Review of LMO Concert
Lake Macquarie Philharmonic Orchestra Concert Review
Conductor Christopher Bearman OAM
Sunday November 6th at 2pm, Lake Macquarie Philharmonic Orchestra drew such a following to
the Lake Macquarie Performing Arts Centre, that not all who arrived could safely attend, and so
some were turned away. While this reviewer is sad that those turned away missed a stunning
concert, it was a wonderful reward for Mercia Buck and the Lake Macquarie Music Society for their
commitment to providing an annual orchestral concert in the lake area. The presence of Lake
Macquarie Mayor, Kay Fraser, was timely. The demand for quality performance was clearly shown.
Christopher Bearman directed a varied program. The first half began with the Overture to Johann
Strauss’ opera Die Fledermaus, arias from fine opera singers, interspersed with the Intermezzo
from Mascagni’s Cavalleria Rusticana and ending with the Waltz from Sleeping Beauty by
Tchaikowsky. The second half was devoted to Symphony No. 4 by Tchaikowsky, sometimes known
as the ‘Fate’ symphony.
The orchestra was a mix of mature experienced players and younger players at varying stages of
development. This made for a blend of enthusiasm and style, with all players attentive to the
conductor and intent on the music. The Die Fledermaus overture had a few untidy moments but
confidence and musicality grew with each orchestral piece. The Cavalleria Rusticana Intermezzo
began with more assurance and the beauty of the meditative string melody was very well
expressed. By the end of the first half, the orchestra gave a lively and lyrical performance of the
Sleeping Beauty Waltz.
Tchaikowsky’s 4th Symphony has 4 movements: Andante sostenuto, Andantino, Scherzo and
Finale. It opens with the ‘Fate’ theme stated by the horns and brass, while the second movement
presents a beautiful folk melody. It was the third movement that showed how this orchestra ca
rise to a challenge with the whole movement performed pizzicato by the strings. The Finale 4th
movement returns to the ‘Fate’ theme and brings the symphony to an exhilarating end. As
Christopher Bearman said at the beginning of the second half, it is only a symphony orchestra that
can bring this music to life and in the canon of symphonic music lie great gems.

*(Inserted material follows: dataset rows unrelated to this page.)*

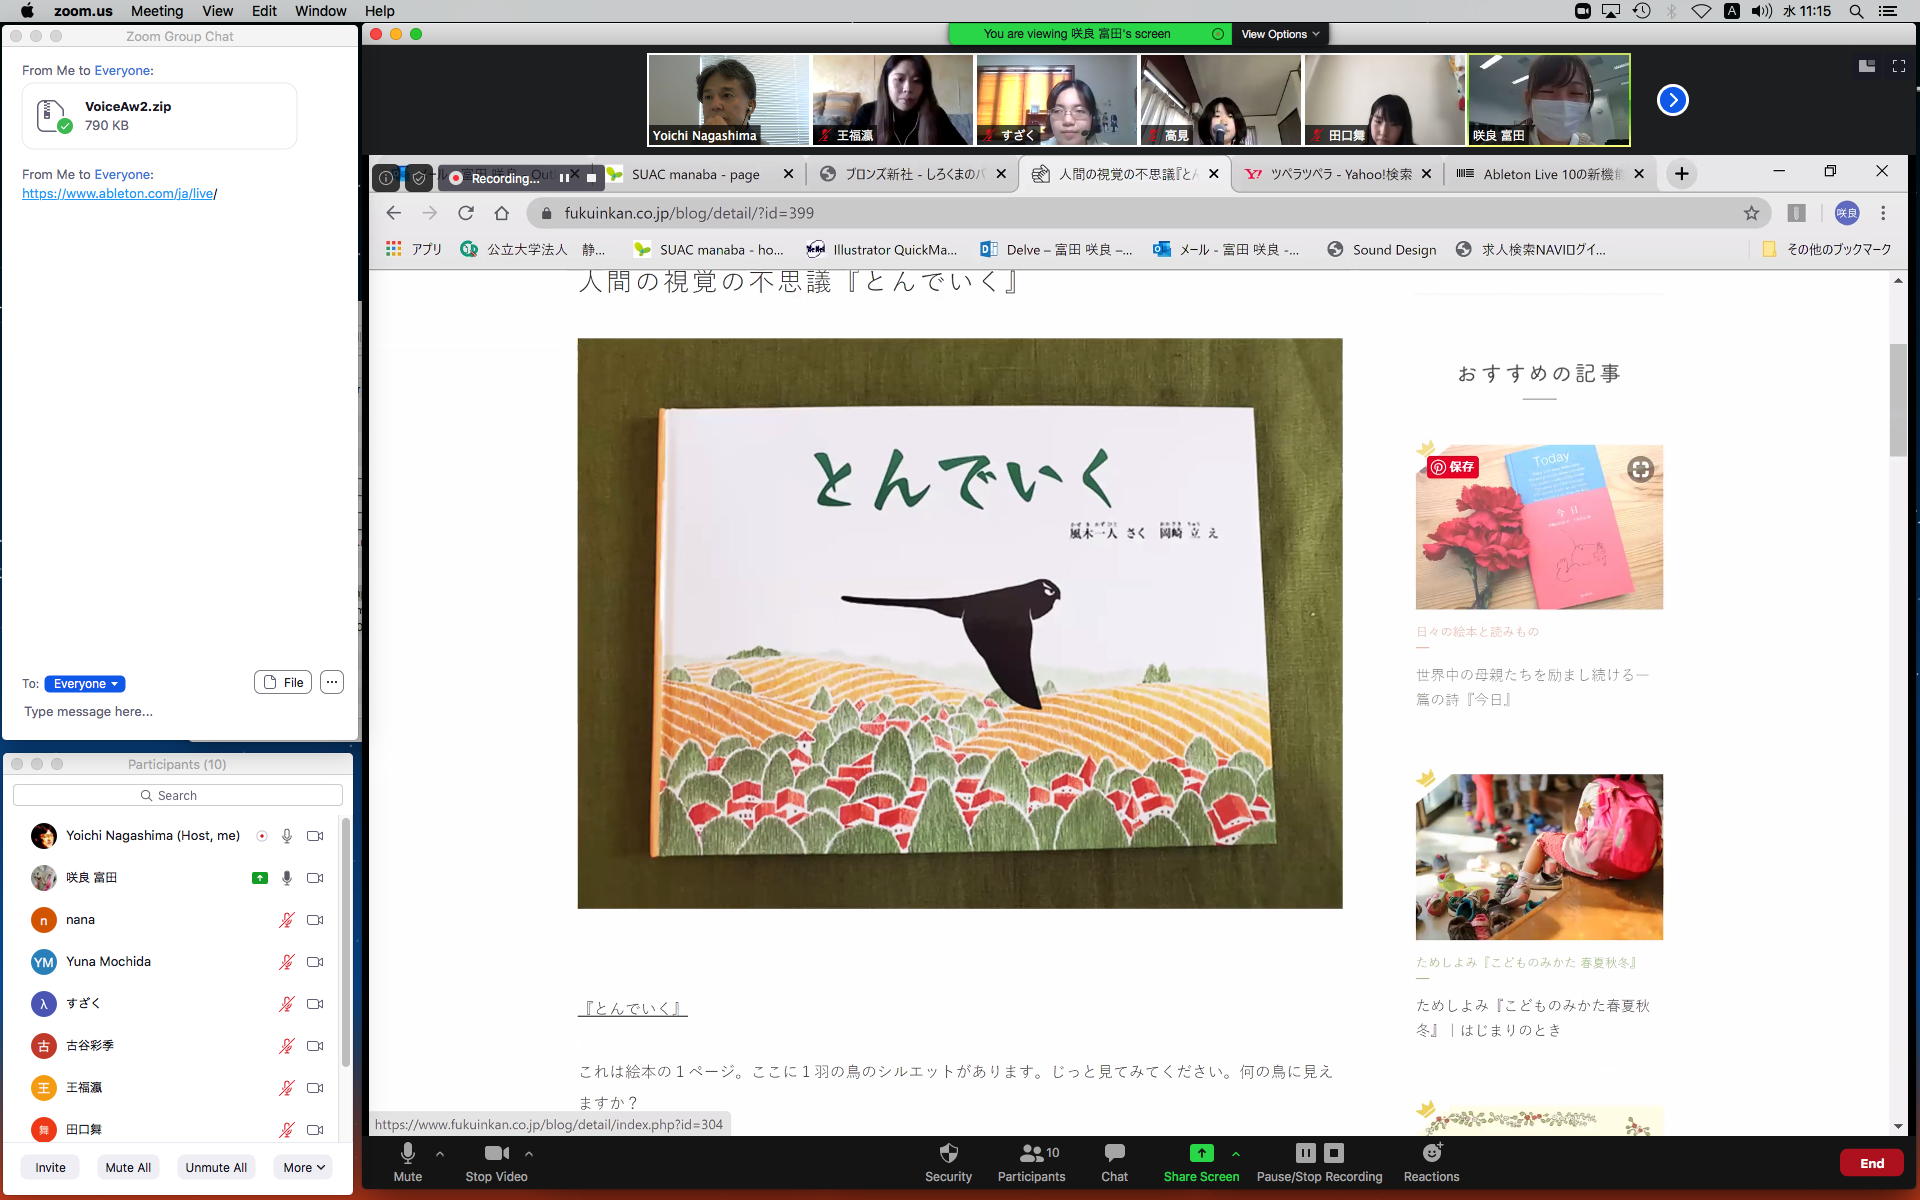The width and height of the screenshot is (1920, 1200).
Task: Open chat more options ellipsis button
Action: [x=332, y=682]
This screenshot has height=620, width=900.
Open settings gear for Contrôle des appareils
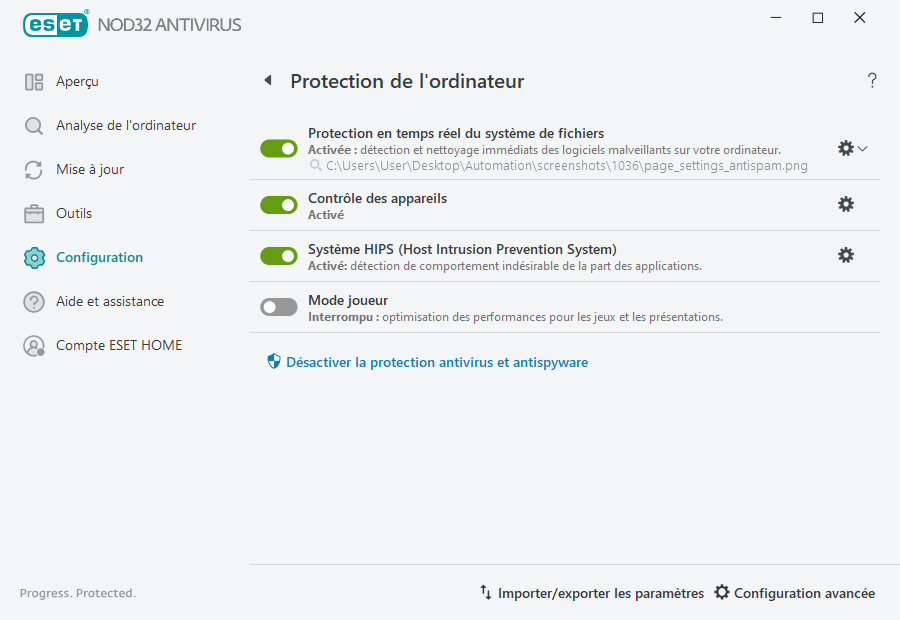click(x=846, y=204)
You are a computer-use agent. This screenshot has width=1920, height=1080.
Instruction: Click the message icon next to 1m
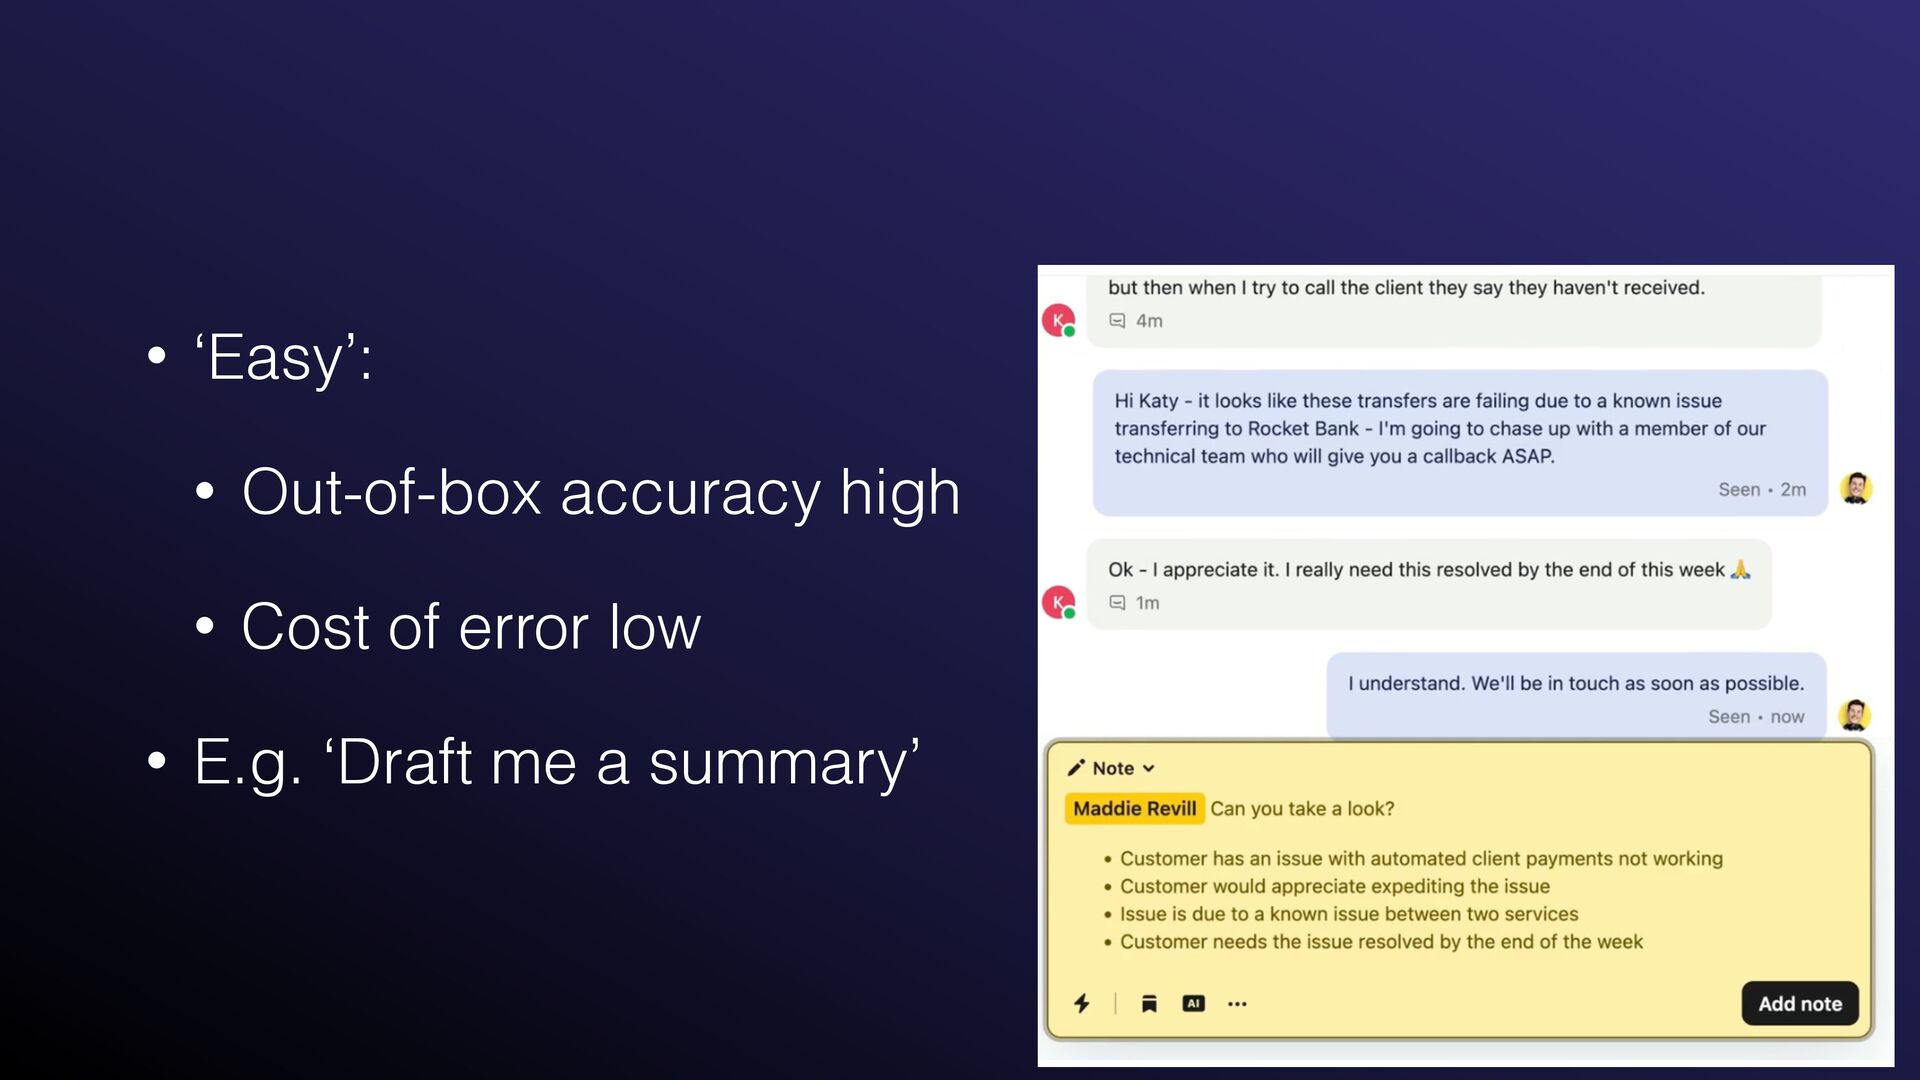1117,603
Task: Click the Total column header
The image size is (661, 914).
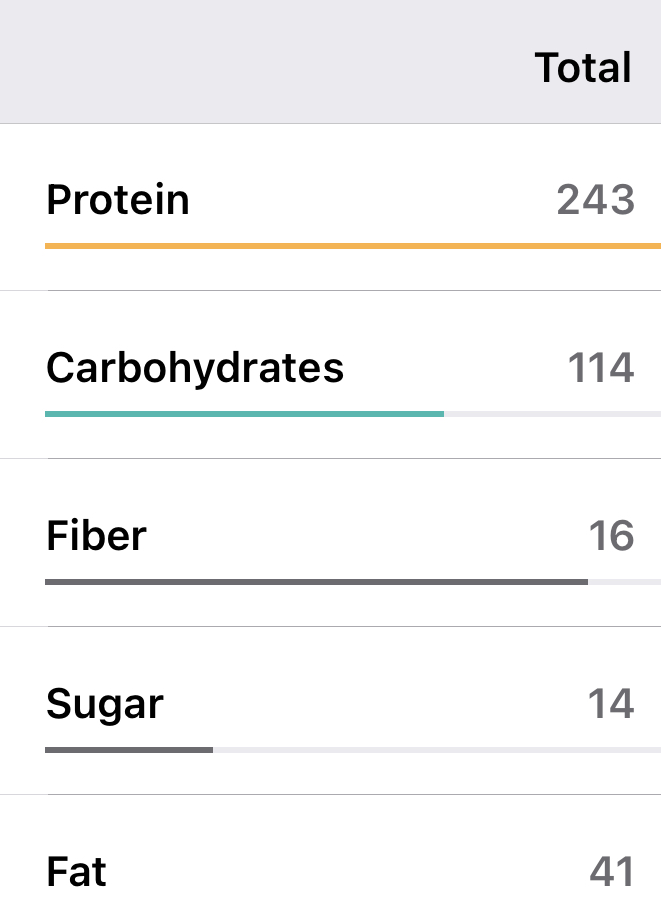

The audience was in tune with the mood completely with many rising to their feet in appreciation of
what we had all experienced. Across the orchestra, solo instrumentalists were consistently reliable
and expressive, with special thanks from this reviewer to the piccolo player, for his accurate presto
playing in Die Fledermaus.
The inclusion of singers and arias was a delight. Jared Lillehagen, baritone, sang ‘Avant de quitter
ces lieux’ from Faust in addition to joining Alex Sefton, baritone, in the stirring duet ‘Suoni la
tromba’ from I Puritani. Sefton gave voice to the popular Toreador song from Carmen. Soprano
Georgia Hall presented the tragic aria ‘Pleurez, pleurez mes yeux’ from El Cid while Susan Hart
and Marian Moroney gave us the timeless and sublime Flower Duet from Lakmé.
I wonder whether next year, there may need to be a Saturday evening performance as well as a
Sunday afternoon? All I can say is that I will be getting my ticket sorted out early!